── Quoted text

Let's restate the problem for convenience

Each day a shirt is worn (uniformly randomly among all shirts not placed aside), and then placed aside. After one entire color is worn (placed aside), we do the "wash" process (possibly throwing out some shirts) and then continue wearing shirts; ("wash" returns the sided shirts, so we are starting again, just with lower durabilities on shirts.). We terminate the shirt wearing after all shirts of one color have been thrown out. That is,

Let's define that we have:

• $m$ black shirts with durabilities $u_1,\dots,u_m$

• $n$ white shirts with durabilities $v_1,\dots,v_n$

At the start and after every wash let $G=(u_1,\dots,u_m,v_1,\dots,v_n)$ denote our state of durabilities.

────

■ **What this task involves**
Reproduce, word for word, the part of the shirt-wearing problem that opens with the words containing "Each day a shirt" and closes with "state of durabilities.".

── Data lines

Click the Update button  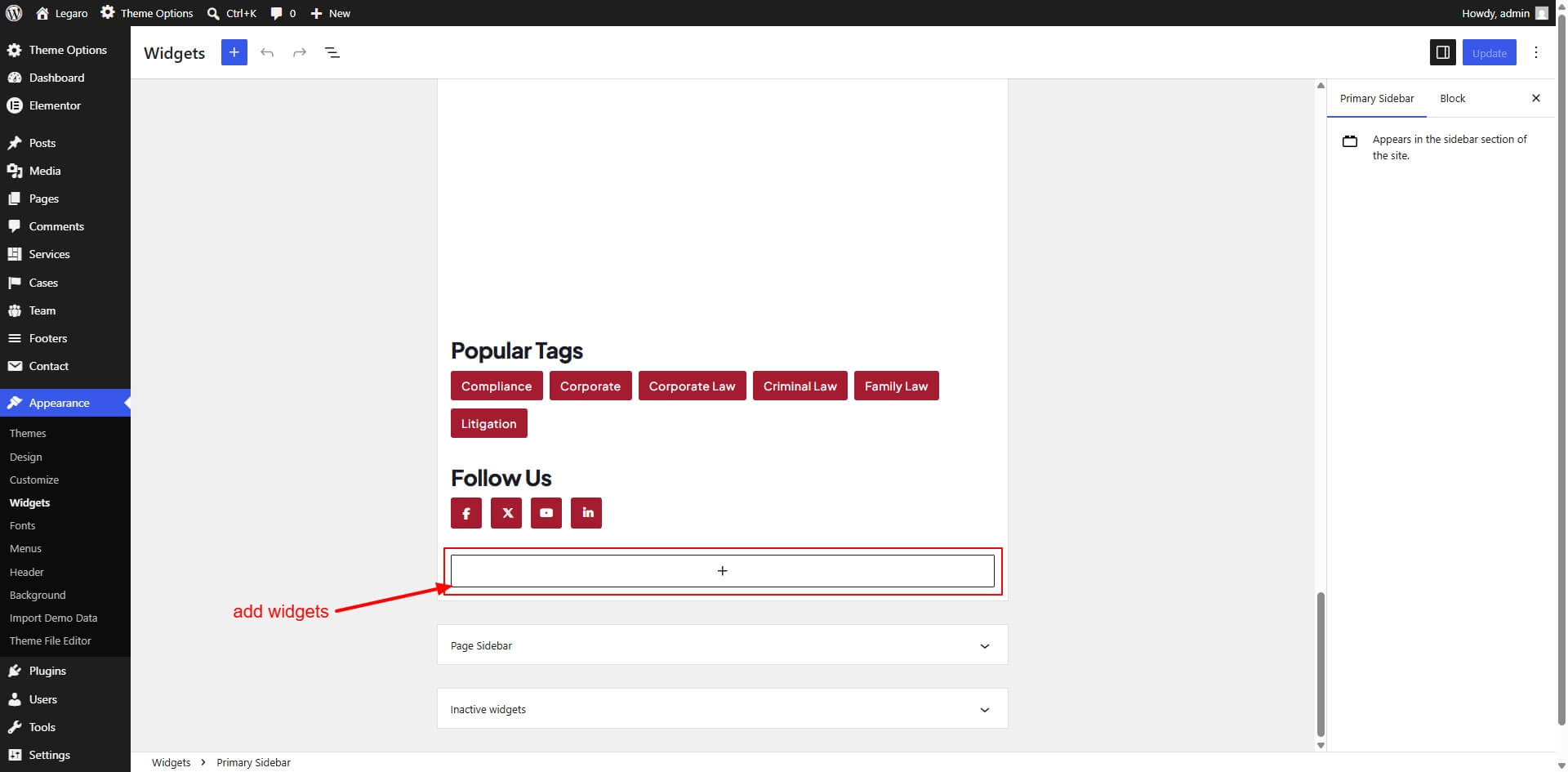pyautogui.click(x=1489, y=52)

────

■ **Task output**
Each day a shirt is worn (uniformly randomly among all shirts not placed aside), and then placed aside. After one entire color is worn (placed aside), we do the "wash" process (possibly throwing out some shirts) and then continue wearing shirts; ("wash" returns the sided shirts, so we are starting again, just with lower durabilities on shirts.). We terminate the shirt wearing after all shirts of one color have been thrown out. That is,

Let's define that we have:

• $m$ black shirts with durabilities $u_1,\dots,u_m$

• $n$ white shirts with durabilities $v_1,\dots,v_n$

At the start and after every wash let $G=(u_1,\dots,u_m,v_1,\dots,v_n)$ denote our state of durabilities.